“I prigionieri di Sirte”, Nino Milazzo per il sesto venerdì letterario all’Eschilo lab

Nuovo appuntamento con la cultura all’Eschilo lab, lo spazio all’aperto del teatro comunale. “I prigionieri di Sirte”, questo il titolo del romanzo che verrà presentato in occasione del sesto “Venerdì letterario” in piazza Sant’Agostino. L’opera, scritta da Nino Milazzo ed edita A&B Editore, racconta una storia terribile, che parte dalle suggestioni magiche di Cortina, con le sue albe mozzafiato, per scendere nel pozzo degli infìdi intrecci di gelosie familiari, fra i tormenti del tradimento. Una giovane coppia di fotoreporter siciliani viene ferita a morte da un parente complessato e scapestrato, vestito di un sordo rancore, che cerca nello Stato islamico la sua rivincita. Pronto a tutto, persino ad «accoltellare» metaforicamente il fratello, fino a scendere nell’abisso della vendetta più bieca; ma alla fine costretto a pagare il prezzo più alto della sua scelta rabbiosa, cinica e soprattutto stupida.

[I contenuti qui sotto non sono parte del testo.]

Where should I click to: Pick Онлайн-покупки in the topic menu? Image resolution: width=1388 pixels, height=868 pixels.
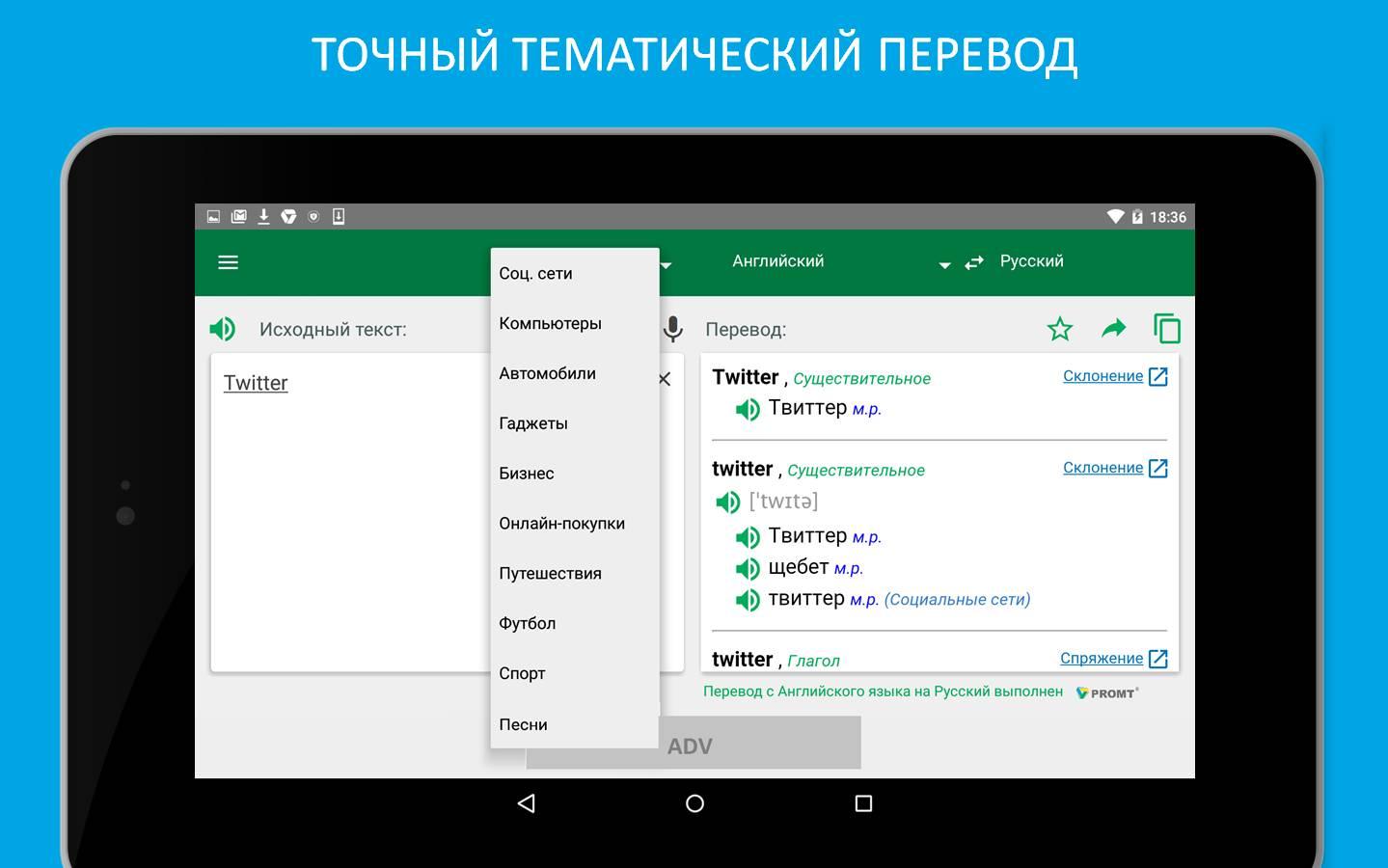point(561,524)
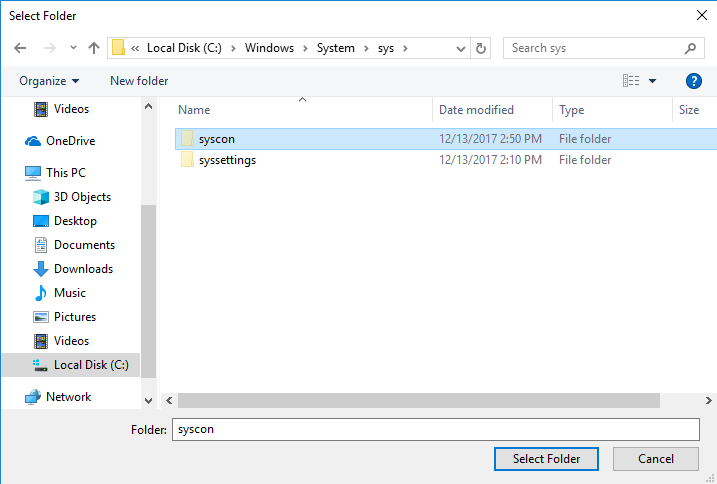This screenshot has width=717, height=484.
Task: Select the syssettings folder
Action: [x=227, y=160]
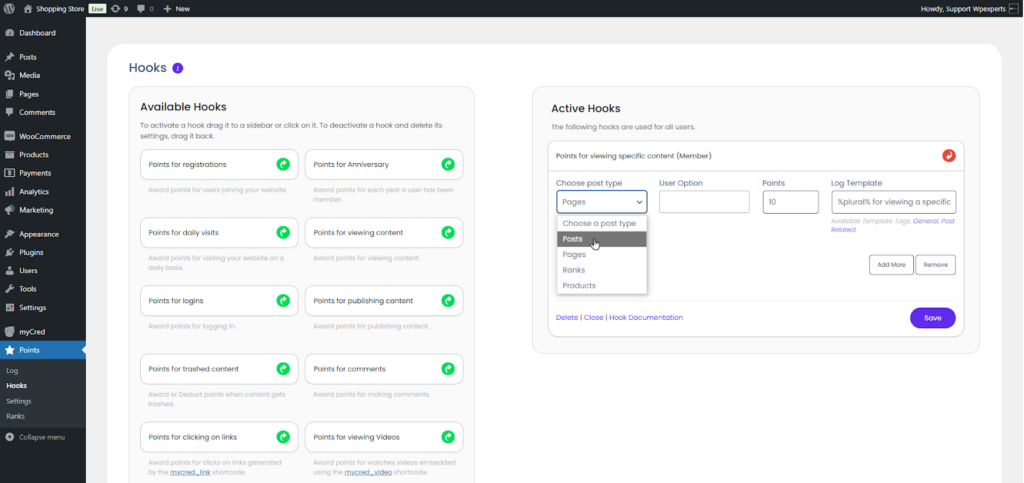Click the Hooks info icon
Viewport: 1024px width, 483px height.
(x=178, y=69)
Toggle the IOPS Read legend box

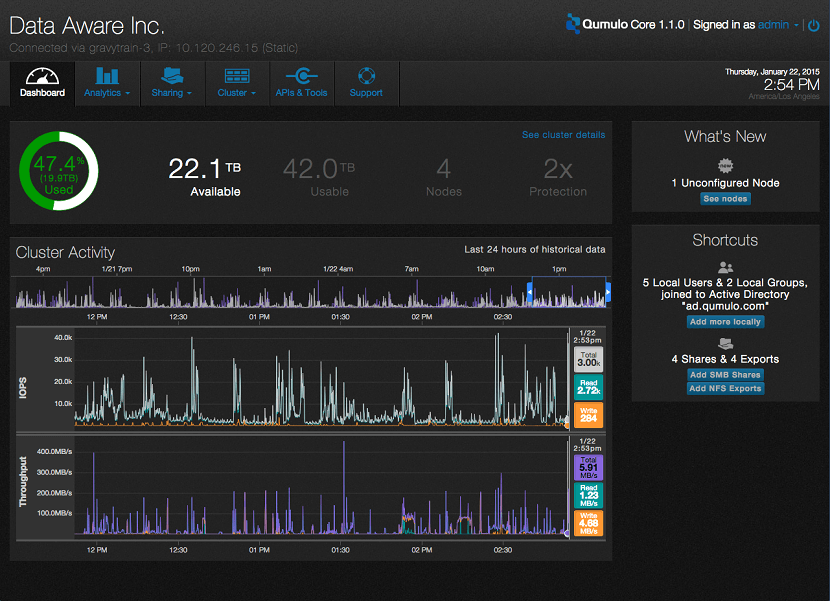586,387
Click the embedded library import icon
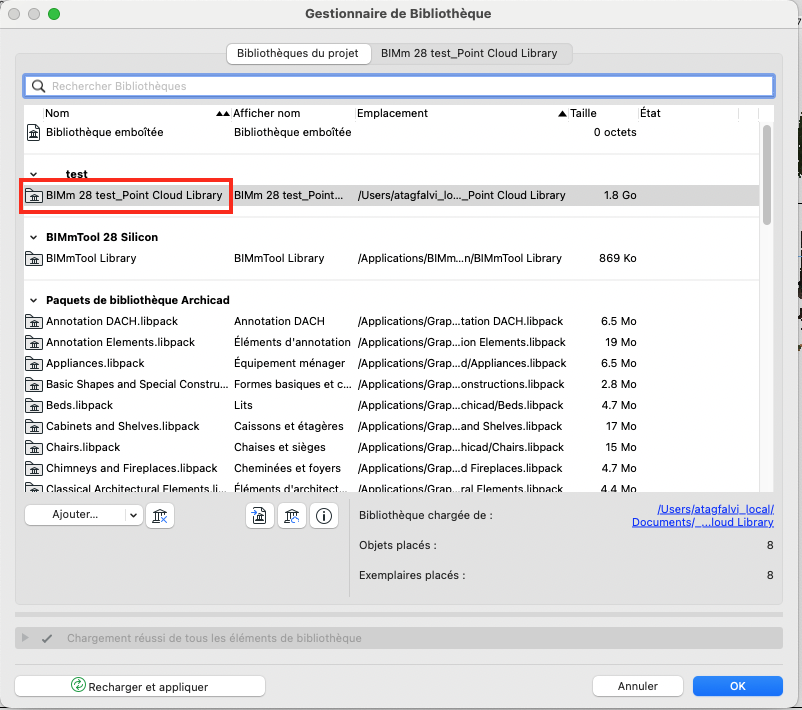The height and width of the screenshot is (710, 802). 259,516
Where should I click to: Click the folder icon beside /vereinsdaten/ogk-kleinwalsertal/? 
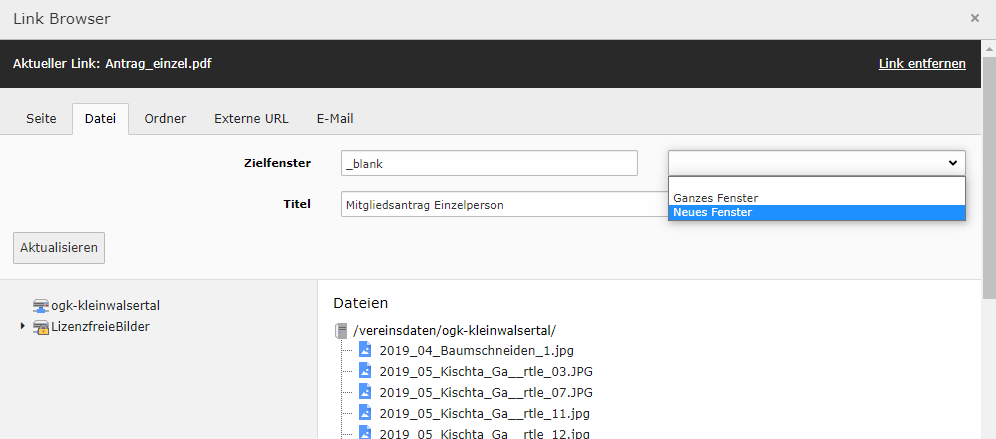342,331
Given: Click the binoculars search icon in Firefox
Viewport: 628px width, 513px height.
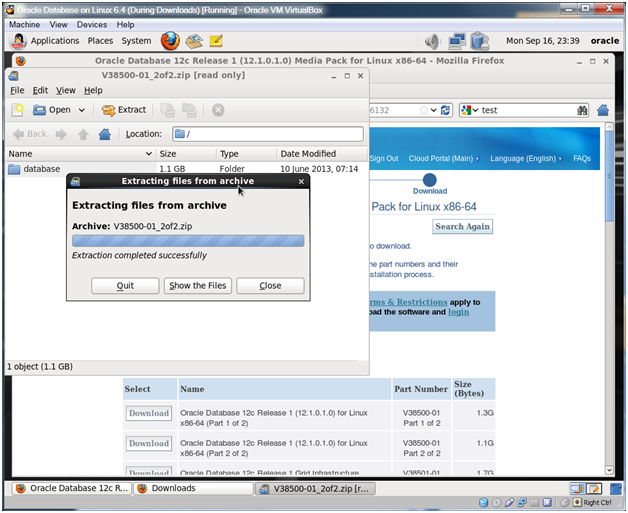Looking at the screenshot, I should coord(581,110).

Milazzo, che in passato ha ricoperto incarichi importanti per diverse testate giornalistiche, ha deciso di scrivere un romanzo breve, collocato nei tempi del califfato. I tempi delle nostre paure e della difficoltà nel riconoscere questo mondo globalizzato che sembra sgretolarsi, assieme alle nostre fragili certezze.

La presentazione, organizzata dalla libreria Mondadori di Gela, in collaborazione con l’Assessorato alla cultura di Gela, si terrà venerdì 22 luglio alle 19:30. Sarà presente l’autore, a dialogare con lui il docente universitario Roberto Tufano.